SOURCE EXTRACT —
== Segment start ==
Visits from relatives were authorized during his stay in the hospital. On May 22, 2003, his niece, Ileana Moreno Espinosa, a doctor, was conceded a meeting with the Chief of Medical Services of the Provincial Ministry of the Interior and with the doctor from the "Agostinho Neto" Hospital who was directly treating Espinosa Chepe. In this interview, Dr. Moreno Espinosa was presented the details of the medical examinations conducted and their results, as well as those which were still pending; she expressed satisfaction with the report.

Despite the medical follow-up that Espinosa Chepe has been subjected to, he himself has refused to submit to a number of tests that would be useful to a more profound analysis of his health. On May 29, 2003, he refused to submit to a gastroscopy and other routine tests that had been prescribed with the aim of evaluating the digestive problems he was presenting.

On May 31, he was hospitalized in the inmate's ward of the "Ambrosio Grillo" Hospital with the aim of carrying out more extensive medical examinations. On this occasion, a computerized axial tomography, urine analysis, renal system check-up, gastroscopy, an ultrasound, erythrosedimentation analysis, rectal, liver, bilirubin and glomerular filtrate analyses were recommended.

Espinosa Chepe has refused to submit to other prescribed analyses, such as a laparoscopy and a biopsy of liver and pancreas, an analysis of colonic edema, and a gastroscopy,claiming these would bring him complications.

Espinosa Chepe's medical condition is stable and wholly compatible with the conditions of reclusion in which he finds himself.

Just as much could be said in connection with the campaign of false allegations regarding the mistreatment and inadequate medical attention and treatment allegedly encountered by Marta Beatriz Roque Cabello, who reportedly suffers from high blood pressure and an ischemic cardiopathy.

As indicated, she was to be re-evaluated by the practitioner every three months. However, it was decided that a specialist in internal medicine was to examine her every 15 days and that the prison doctor was to do so every week.

Roque Cabello has had periodic contact with her relatives, who have received precise and detailed information from the facility's doctor about her medical condition and the treatment that she receives.

However, in July of 2003, Roque Cabello began turning down the medical attention, medicine and diet that she was being offered in prison, accepting only those that were delivered or sent by her relatives.
== Segment end ==
SOURCE MATERIAL —
== Segment start ==
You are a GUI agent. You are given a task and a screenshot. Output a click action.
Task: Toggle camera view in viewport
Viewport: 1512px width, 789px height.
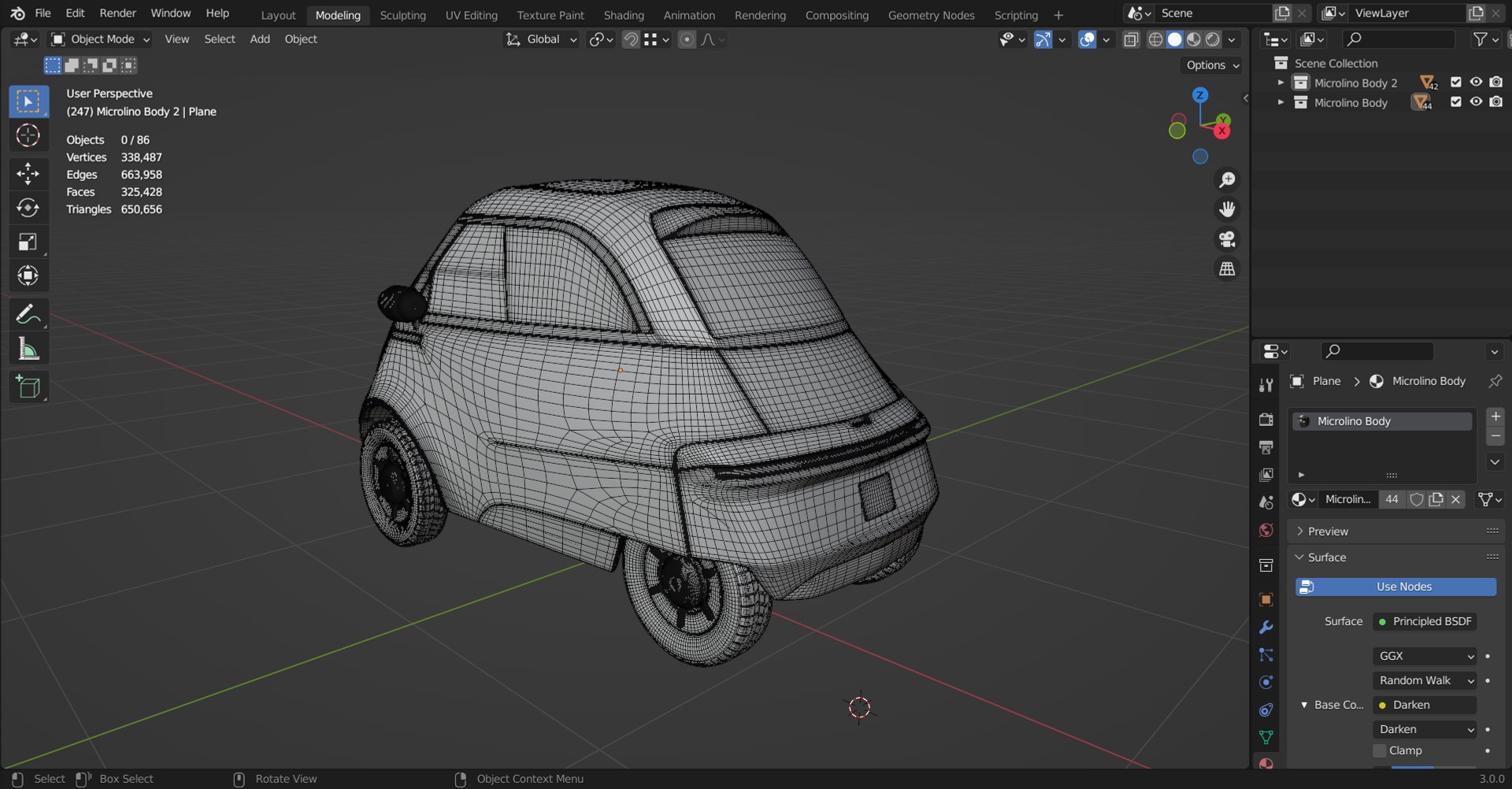point(1227,239)
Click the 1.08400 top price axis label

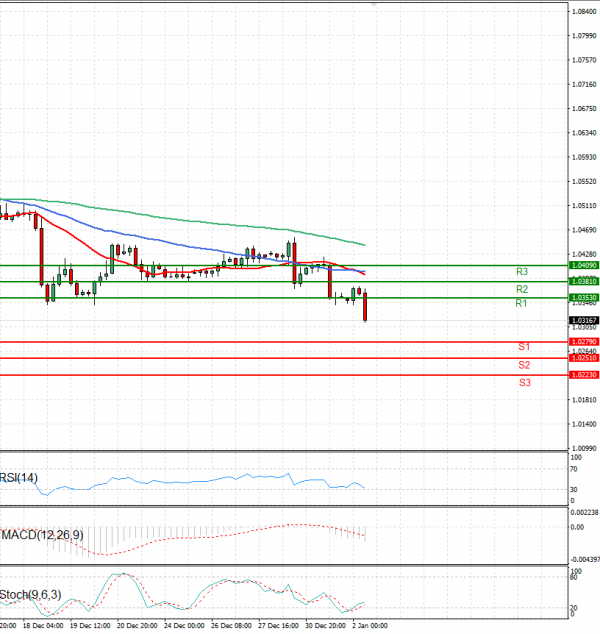pos(582,11)
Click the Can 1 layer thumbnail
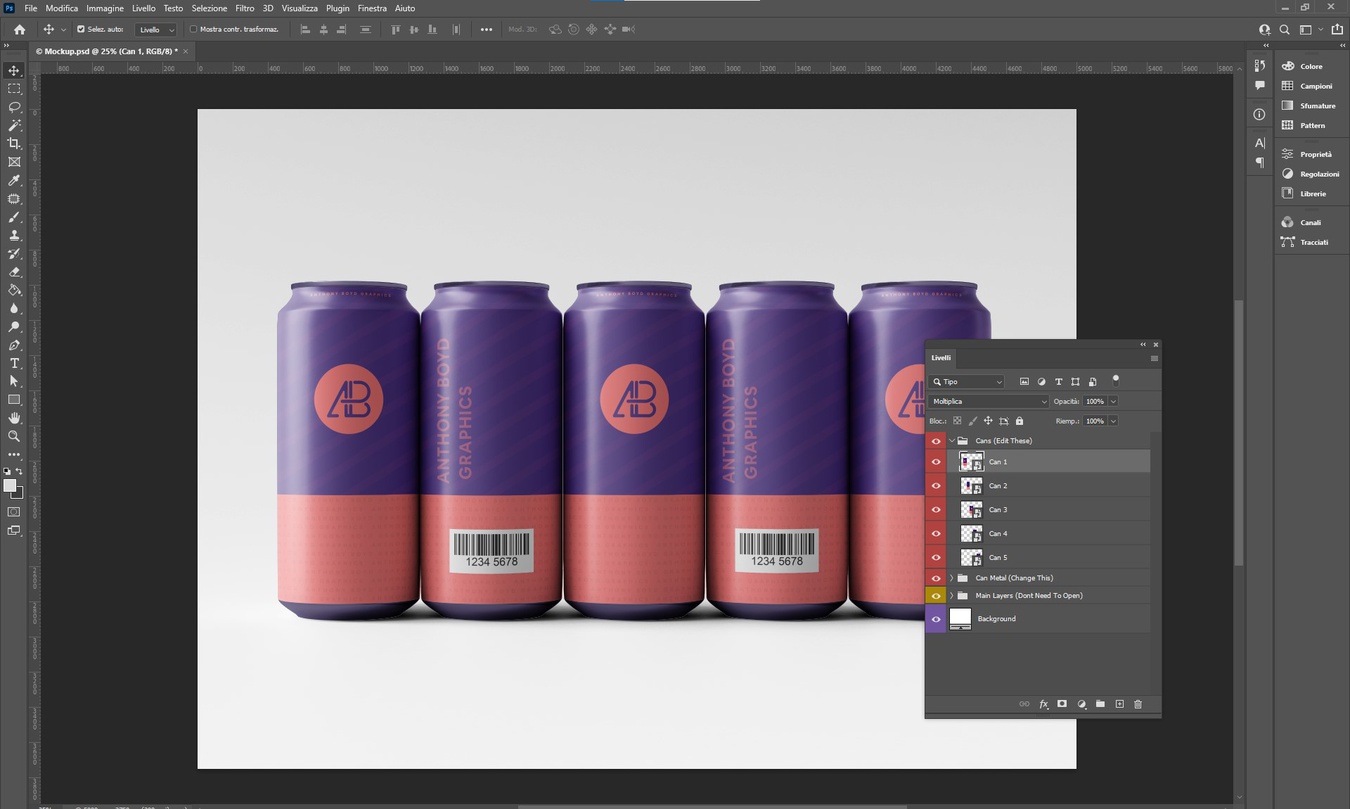This screenshot has width=1350, height=809. (971, 461)
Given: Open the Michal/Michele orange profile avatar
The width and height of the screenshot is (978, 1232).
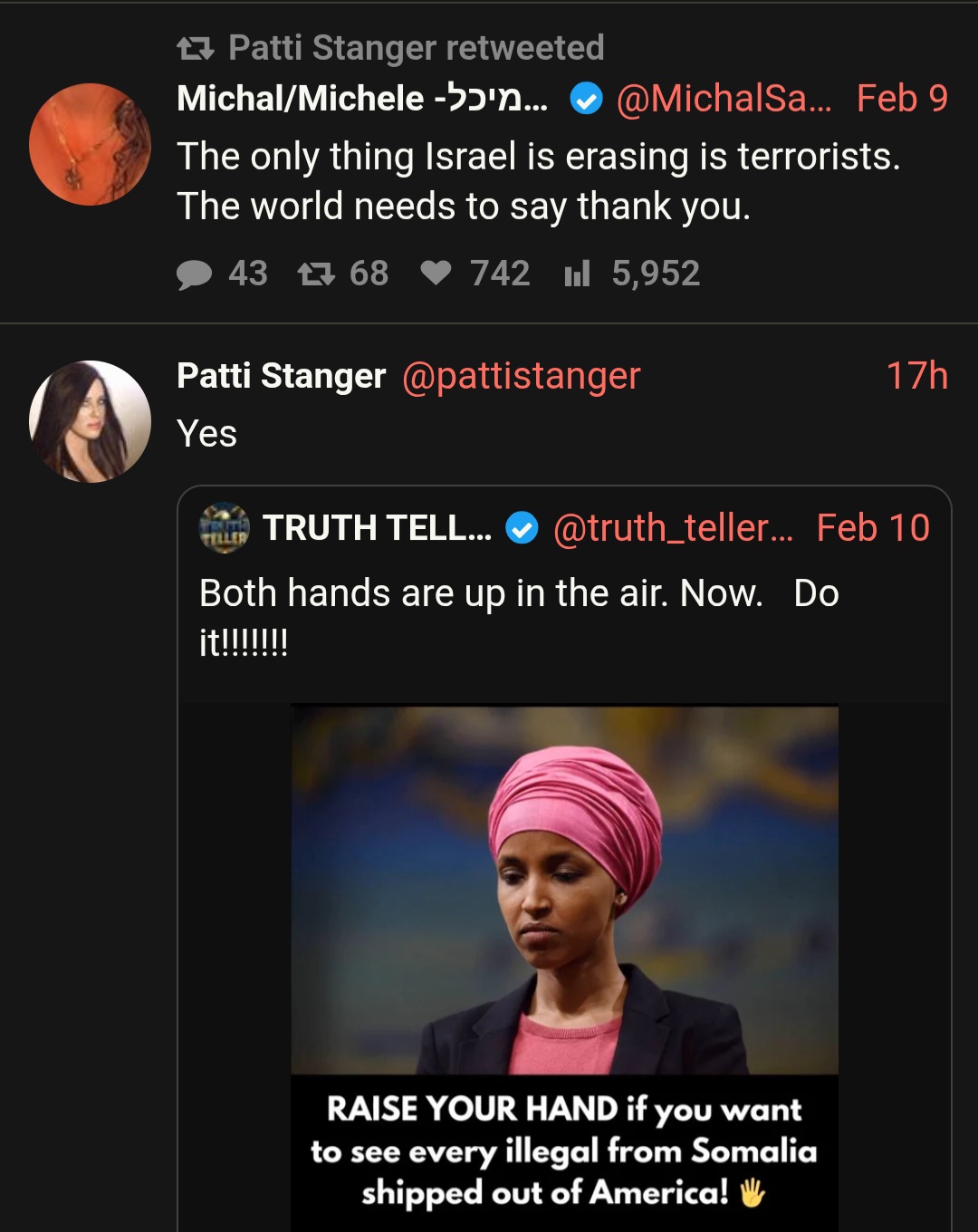Looking at the screenshot, I should 91,144.
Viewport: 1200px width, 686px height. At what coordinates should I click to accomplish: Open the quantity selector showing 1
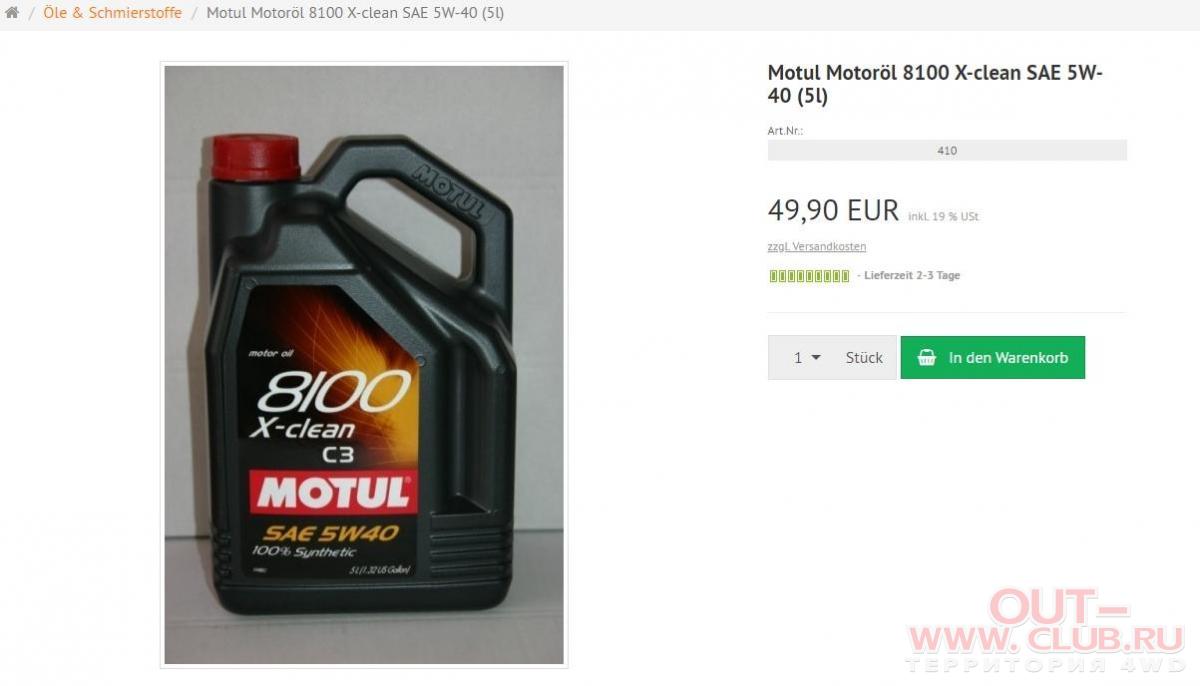click(x=807, y=357)
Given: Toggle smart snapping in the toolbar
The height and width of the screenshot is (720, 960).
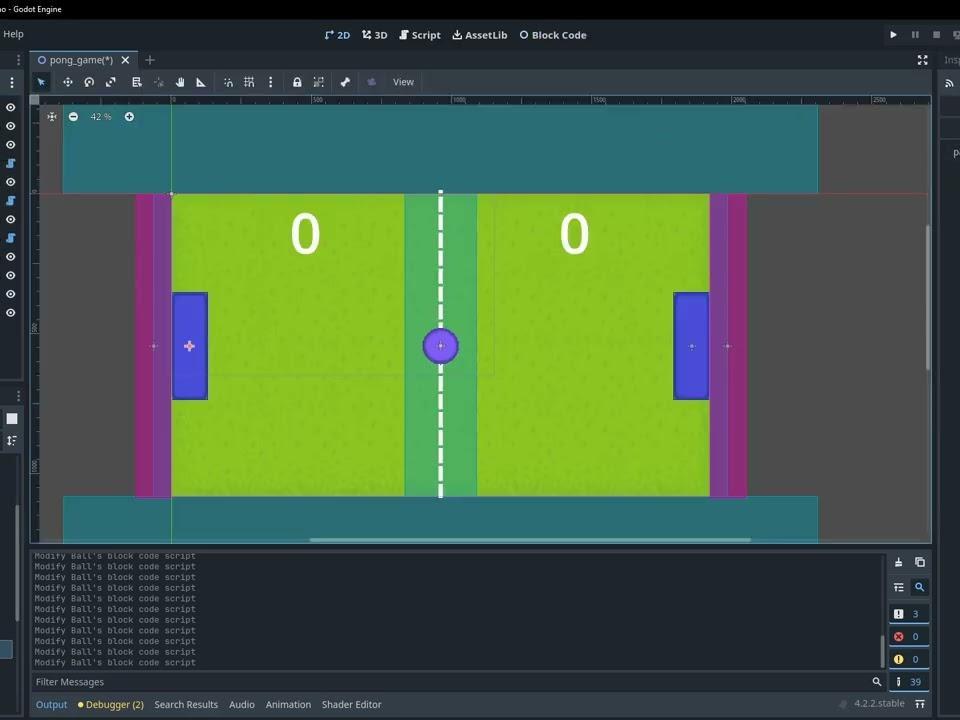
== Segment end ==
TASK REQUIREMENTS —
[1] Transcribe the passage on the prisoners' medical care from "Espinosa Chepe has refused" up to and including "he finds himself.".
[2] Answer these questions using the passage on the prisoners' medical care:
(a) On what date did Espinosa Chepe refuse a gastroscopy and other routine tests?
(b) In the inmate's ward of which hospital was he hospitalized on May 31?
(c) How often was a specialist in internal medicine to examine Roque Cabello?

RESPONSE LIST —
[1]
Espinosa Chepe has refused to submit to other prescribed analyses, such as a laparoscopy and a biopsy of liver and pancreas, an analysis of colonic edema, and a gastroscopy,claiming these would bring him complications.

Espinosa Chepe's medical condition is stable and wholly compatible with the conditions of reclusion in which he finds himself.

[2]
(a) May 29, 2003
(b) The "Ambrosio Grillo" Hospital
(c) Every 15 days